[Dataset entries]:

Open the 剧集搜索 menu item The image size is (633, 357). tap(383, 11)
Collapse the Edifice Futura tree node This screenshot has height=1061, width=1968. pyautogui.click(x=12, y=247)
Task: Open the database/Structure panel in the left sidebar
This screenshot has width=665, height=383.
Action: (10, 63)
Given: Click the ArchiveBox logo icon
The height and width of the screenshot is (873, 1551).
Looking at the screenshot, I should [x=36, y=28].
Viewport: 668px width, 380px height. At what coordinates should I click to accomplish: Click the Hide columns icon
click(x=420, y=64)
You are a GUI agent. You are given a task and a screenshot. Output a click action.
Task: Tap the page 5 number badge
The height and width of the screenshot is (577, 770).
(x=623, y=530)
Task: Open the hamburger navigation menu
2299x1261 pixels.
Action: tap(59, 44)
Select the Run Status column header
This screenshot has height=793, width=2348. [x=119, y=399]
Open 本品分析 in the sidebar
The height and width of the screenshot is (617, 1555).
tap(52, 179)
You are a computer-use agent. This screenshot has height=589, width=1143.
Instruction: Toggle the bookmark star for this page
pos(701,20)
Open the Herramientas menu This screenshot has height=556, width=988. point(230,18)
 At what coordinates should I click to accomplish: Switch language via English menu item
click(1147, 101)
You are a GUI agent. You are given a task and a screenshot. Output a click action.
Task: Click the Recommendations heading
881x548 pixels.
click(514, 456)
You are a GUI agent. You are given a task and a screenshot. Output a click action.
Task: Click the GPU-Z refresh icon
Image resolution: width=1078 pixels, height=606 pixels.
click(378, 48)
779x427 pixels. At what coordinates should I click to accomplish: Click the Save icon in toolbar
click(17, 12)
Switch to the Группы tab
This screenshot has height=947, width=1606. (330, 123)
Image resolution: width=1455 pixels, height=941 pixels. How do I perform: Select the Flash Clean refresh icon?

[Exercise brief]:
Copy out each record from above, exactly.

[Reply]:
Open the 剧集搜索 menu item The image size is (633, 357). tap(383, 11)
Collapse the Edifice Futura tree node This screenshot has height=1061, width=1968. pyautogui.click(x=12, y=247)
Task: Open the database/Structure panel in the left sidebar
This screenshot has width=665, height=383.
Action: (10, 63)
Given: Click the ArchiveBox logo icon
The height and width of the screenshot is (873, 1551).
Looking at the screenshot, I should [x=36, y=28].
Viewport: 668px width, 380px height. At what coordinates should I click to accomplish: Click the Hide columns icon
click(x=420, y=64)
You are a GUI agent. You are given a task and a screenshot. Output a click action.
Task: Tap the page 5 number badge
The height and width of the screenshot is (577, 770).
(x=623, y=530)
Task: Open the hamburger navigation menu
2299x1261 pixels.
Action: tap(59, 44)
Select the Run Status column header
This screenshot has height=793, width=2348. [x=119, y=399]
Open 本品分析 in the sidebar
The height and width of the screenshot is (617, 1555).
tap(52, 179)
You are a computer-use agent. This screenshot has height=589, width=1143.
Instruction: Toggle the bookmark star for this page
pos(701,20)
Open the Herramientas menu This screenshot has height=556, width=988. point(230,18)
 At what coordinates should I click to accomplish: Switch language via English menu item
click(1147, 101)
You are a GUI agent. You are given a task and a screenshot. Output a click action.
Task: Click the Recommendations heading
881x548 pixels.
click(514, 456)
You are a GUI agent. You are given a task and a screenshot. Output a click action.
Task: Click the GPU-Z refresh icon
Image resolution: width=1078 pixels, height=606 pixels.
click(378, 48)
779x427 pixels. At what coordinates should I click to accomplish: Click the Save icon in toolbar
click(17, 12)
Switch to the Группы tab
This screenshot has height=947, width=1606. (330, 123)
Image resolution: width=1455 pixels, height=941 pixels. How do I perform: Select the Flash Clean refresh icon?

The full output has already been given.